WHAT TO WORK ON: Reproduce exactly, from the data that follows, the line with "You are a computer-use", the line with "Instruction: Open the 查询统计 menu", and every line that lies between them.

INFORMATION SHOWN:
━━━━━━━━━━
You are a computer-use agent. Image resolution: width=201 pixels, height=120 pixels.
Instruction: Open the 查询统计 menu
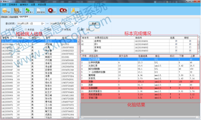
━━━━━━━━━━
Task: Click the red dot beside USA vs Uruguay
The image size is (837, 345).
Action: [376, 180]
━━━━━━━━━━
SOLVED EXERCISE:
You are a computer-use agent. Image resolution: width=201 pixels, height=120 pixels.
Instruction: Open the 查询统计 menu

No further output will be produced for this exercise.